I could. But I haven’t yet.
I’m not stupid. I know what goes on in the kitchens of even the better restaurants. I know that other girls always saw her come in, and if she were seated at their table they would lick the silverware and polish it so it shown… they ran their fingers down the inside of the cup they knew would be hers… and after they bleached their hands they went and ran them through the dirty water in the soaking pans… after all, she never tipped much and she was a pain.
I choose to coach very young kids in soccer even though I know most of them are probably in day care and are with kids who are germy and you know what, I hug them when they want a hug. And most of them want hugged.
I usually do wipe off the lid of the pop can. But I buy cups of lemonade from kids along the street in our neighborhood if I see them.
And I put drops that burn in my eyes. And I take drugs that make me foggy for a couple days and I suck it up and get shots in my stomach once every week and twice every other week. And I wear my buff because it is my fashion statement.
I get my ass out of bed even on days when I SO don’t want to get my ass out of be and I take my kids to school (neither of them are seizure free long enough to LEGALLY be allowed to drive yet) and I go to work because I have a job that lets me have insurance to pay for the drugs that I’m on and that the rest of the family is on. I drag their asses to the doctor when they would rather not just so I know we are ahead of whatever might be going on in their bodies. I do what I can do.
I wear my headsets to drown out the talking in my office on chemo brain days and enjoy the audio books or the music and git-er-done.

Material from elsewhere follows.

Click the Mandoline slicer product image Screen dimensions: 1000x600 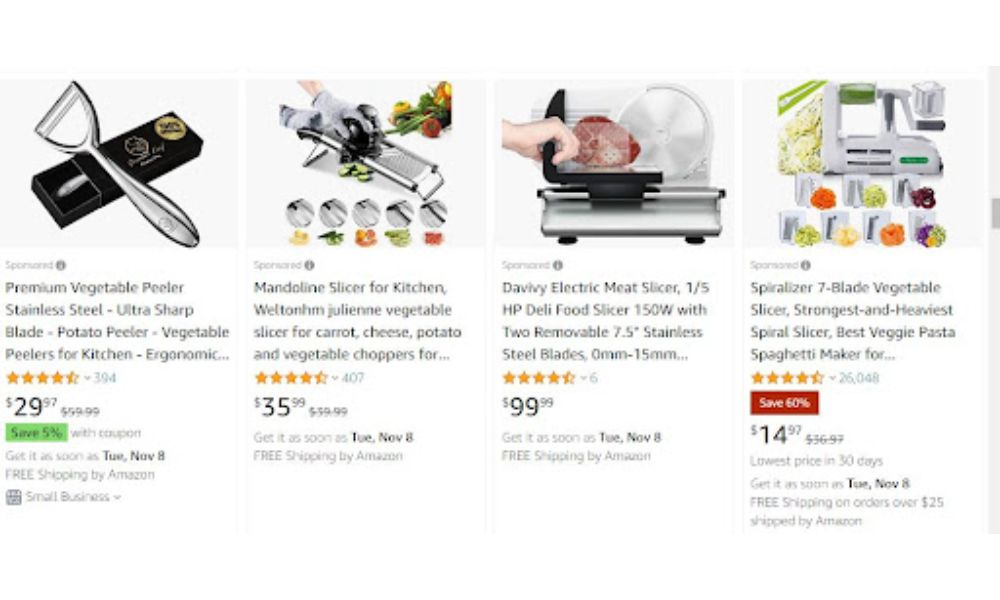click(x=365, y=163)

And I walk the half marathon while I still can… and I fight back happy tears when my kid tells me I’m the strongest person they know.

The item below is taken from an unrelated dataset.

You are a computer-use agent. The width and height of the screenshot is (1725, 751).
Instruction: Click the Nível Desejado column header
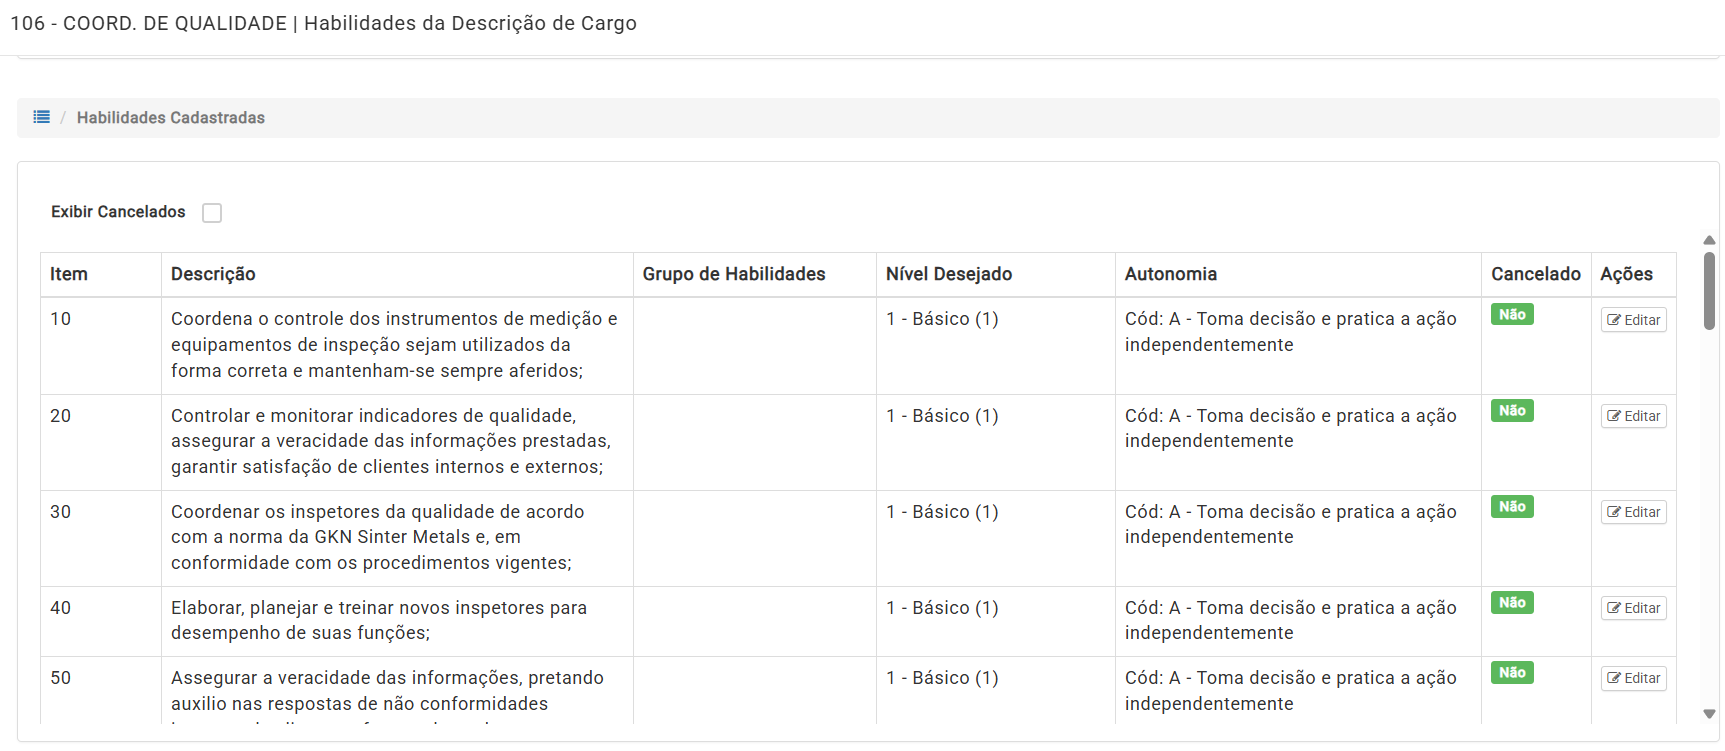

I’m lucky. I’m not as bad off as a lot of people with RA even in the US. There are a lot of people who can’t do what I can still do.
And I feel guilty because I do know what it means to have an autoimmune disease. I’m glad that Adam won’t lose his hair any time real soon and that he won’t lose the pictures he’s only so recently found and that he can have a beer when he turns 21 and that he can have kids… but yeah… I know that the person who asked the question will never ever ever “get” it… but I do understand… and I wish with all of my heart that they understood nearly as much.